C’est sur l’œuvre de Foucault que j’ai travaillé le plus longtemps. Son œuvre écrite bien sûr. Mais aussi, comme je transcris et édite ses derniers cours au collège de France, dans la musique de sa parole. De cet ancrage, de cette familiarité, j’ai retiré une méthode éloignée de l’histoire traditionnelle de la philosophie : problématiser, repérer des ruptures, rechercher des énoncés... Et aussi un profil d’objets d’études : la folie dans sa relation à l’œuvre d’art au XIXe siècle (Création et folie Une histoire du jugement psychiatrique, P.U.F., 1997) et puis les grands systèmes de justification philosophique du droit pénal (Et ce sera justice Punir en démocratie, Odile Jacob, 2001). Expériences-limite, lignes de fracture, points de rupture... Et toujours il s’agissait pour moi de penser ce qui aujourd’hui se transforme et change de visage. La folie artiste contemporaine n’est plus mélancolique ni paranoïaque : elle est devenue schizophrène. La justice pénale n’est plus inquiétée par la figure du délinquant, mais par celle de la victime... Déplacer les évidences, décrire des discontinuités.

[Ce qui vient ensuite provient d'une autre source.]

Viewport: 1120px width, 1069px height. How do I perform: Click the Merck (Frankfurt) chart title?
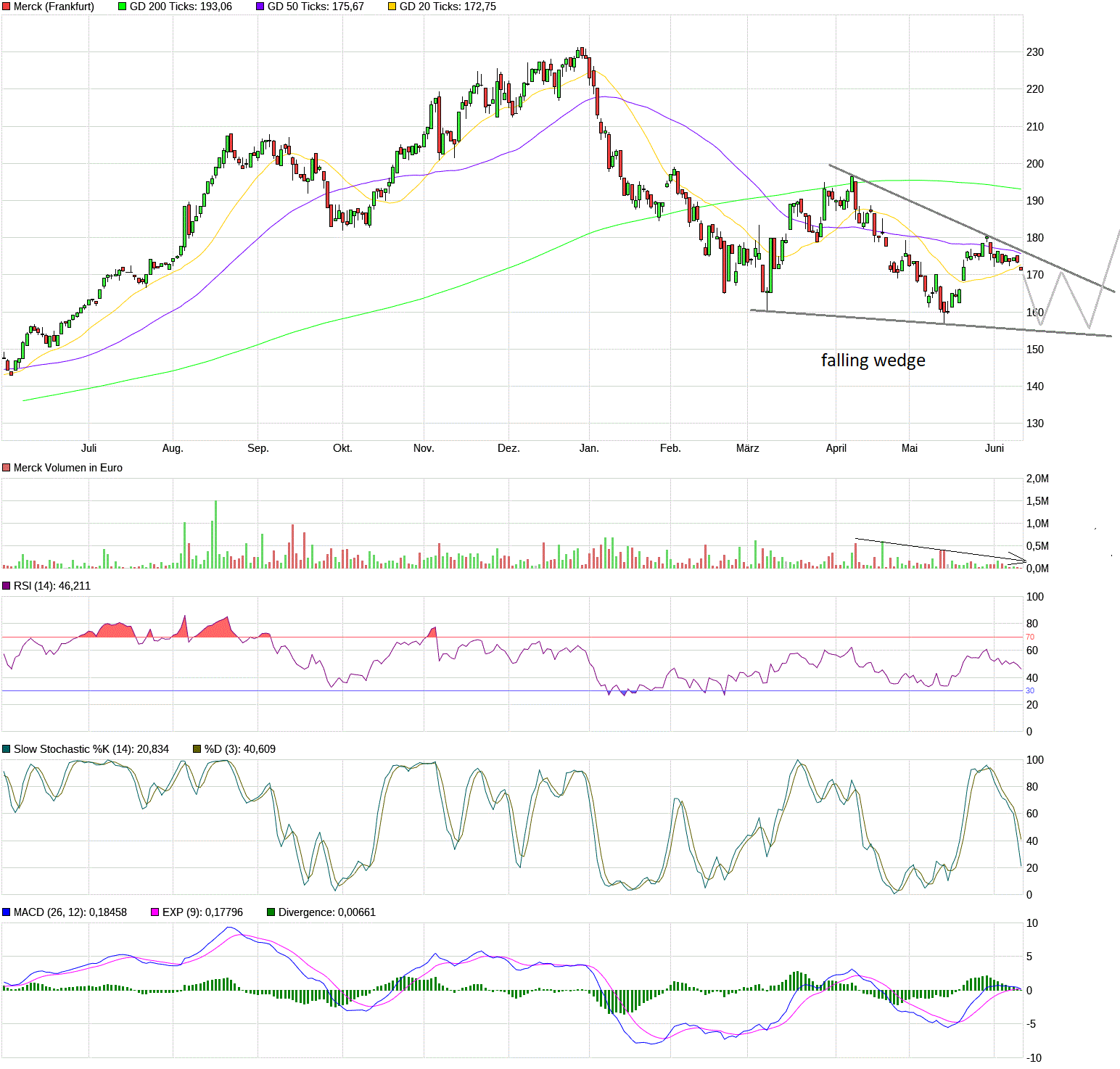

Aujourd’hui, dans mon dernier livre (Etats de violence Essai sur la fin de la guerre, Gallimard, 2006), ce sont les grandes violences contemporaines que j’interroge : attentats terroristes dans les grandes villes du monde occidental, « interventions » militaires high tech coordonnées par de grandes puissances, meutes armées sillonnant des contrées ravagées et y semant la mort... Mais je les interroge depuis, et en opposition à ce que la pensée occidentale a réfléchi de Platon à Hegel, de Machiavel à Arendt, comme « guerre ». Qu’est-ce que la guerre ? Elle se laisse enfin réfléchir aujourd’hui, depuis qu’elle n’existe plus, laissant place à une autre distribution de violences. La fin de la guerre, ce n’est pas l’institution de la paix perpétuelle. J’ai voulu dresser la cartographie des grands énoncés philosophiques sur la guerre, cette guerre qui n’existe plus.

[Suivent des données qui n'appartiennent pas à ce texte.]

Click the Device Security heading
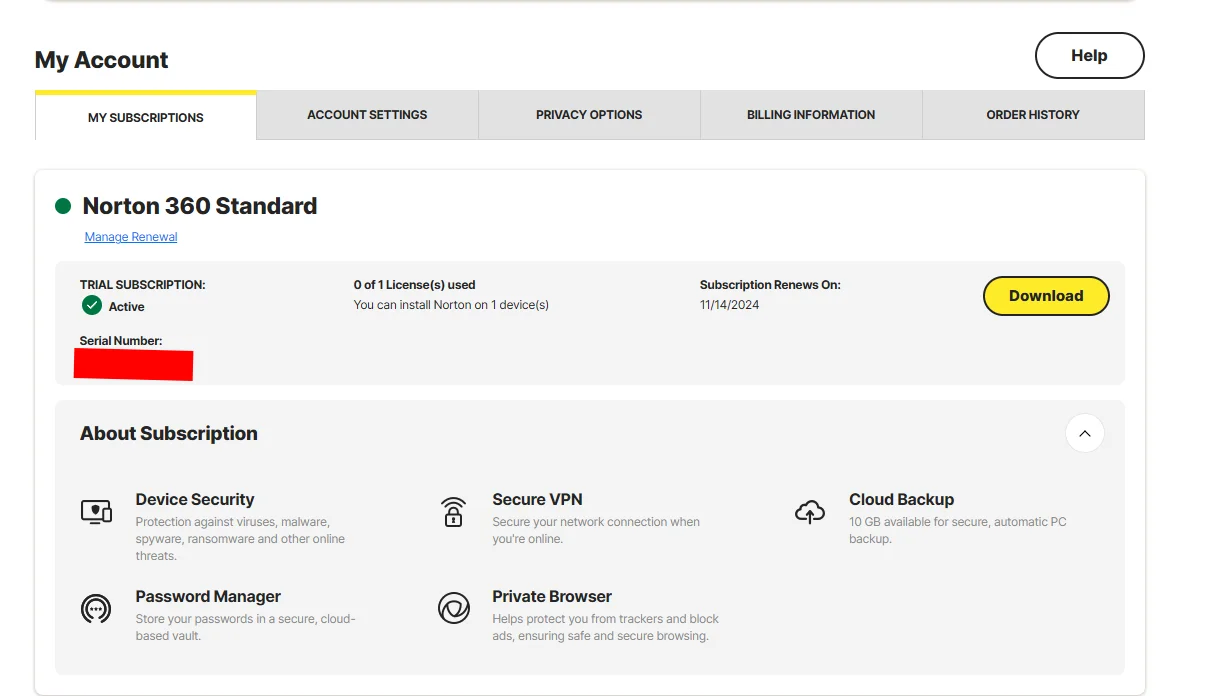Image resolution: width=1230 pixels, height=696 pixels. point(195,499)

Européen né en 1965, j’ai grandi dans l’aveuglante évidence de la paix, et l’idée que les conflits armés relevaient tous d’un passé barbare dont nous étions sortis. Et j’ai relu tous ces penseurs et philosophes des vingt-cinq derniers siècles, nourris quant à eux, dans leur histoire, par l’évidence de la guerre, et qui tentaient de la comprendre quand je la condamnais sans y réfléchir plus avant. Alors elle m’est apparue peu à peu comme ce qu’elle fut : ce pari dément sur la violence. Constituer à partir de la violence armée, destructrice de vies humaines, une éthique, une politique, un droit. Ce fut là l’invention la plus troublante de l’histoire de l’humanité : la guerre.

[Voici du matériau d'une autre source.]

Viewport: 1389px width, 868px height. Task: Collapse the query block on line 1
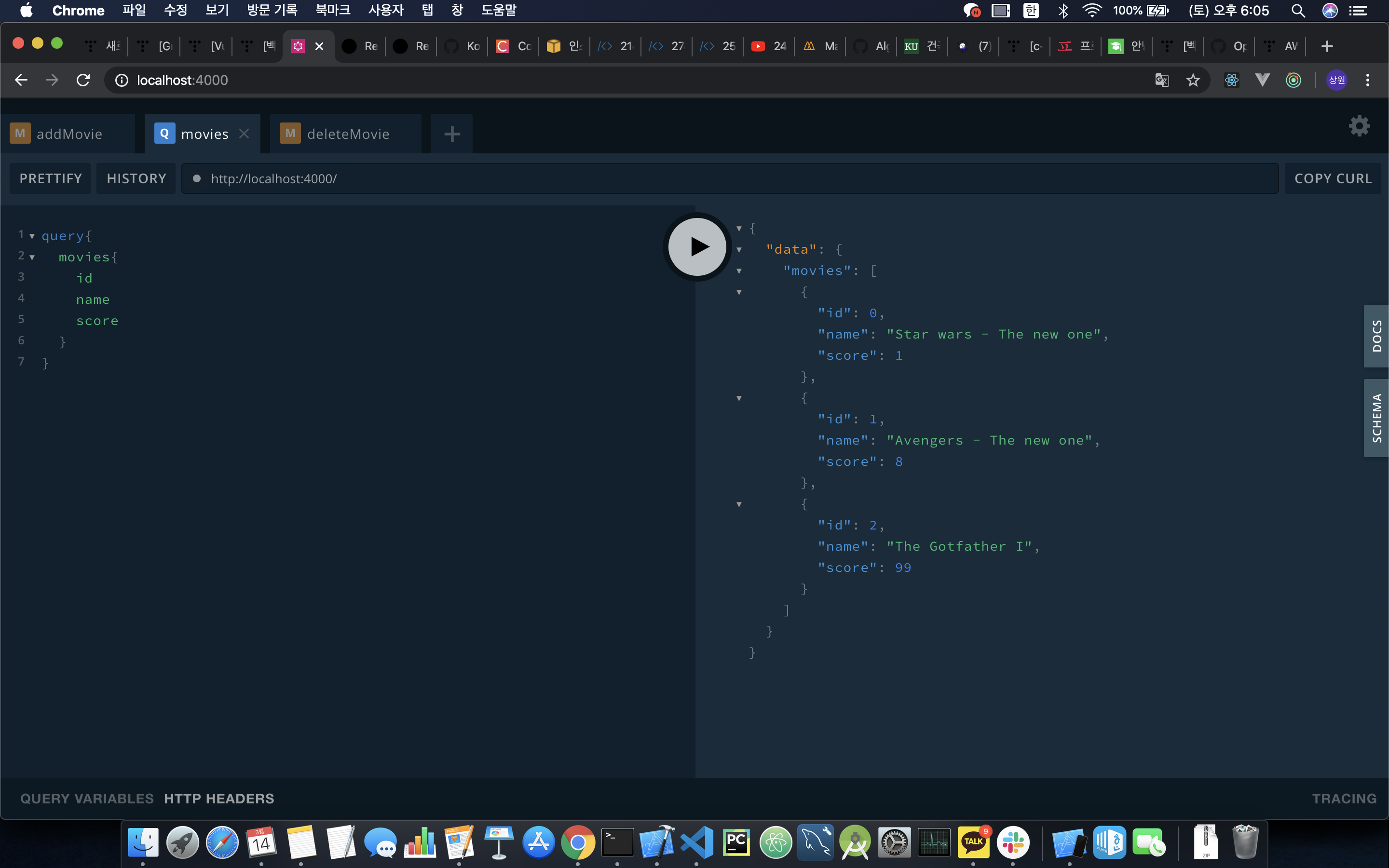32,236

J’étais obligé d’en convenir : notre philosophie morale, de Platon à Hegel, d’Aristote à Patocka, a trouvé dans la guerre un foyer d’expérience privilégié. Car tout grand concept éthique (vertu, courage, service, sacrifice, etc.) suppose l’acte de transcender la vie simplement immanente et trouve dans le guerrier s’exposant à mourir son illustration immédiate. Et je lisais nos philosophes politiques, de Machiavel à Spinoza, de Hobbes à Schmitt : ils n’ont cessé de penser la guerre comme ce qui fait tenir les Etats, pris dans leur condition de pluralité. Quant aux théologiens (de saint-Augustin à Vitoria) et aux théoriciens du droit des gens (de Grotius à Vattel), ils s’attachaient à penser la guerre comme une violence juridiquement structurée. La guerre, ce fut le pari d’une violence configurée selon les lignes d’une éthique, d’une politique, d’une justice, pari soutenu par le dispositif de deux armées, représentant chacune des unités politique, s’affrontant sur un champ de bataille pour une sanction définitive : victoire ou défaite.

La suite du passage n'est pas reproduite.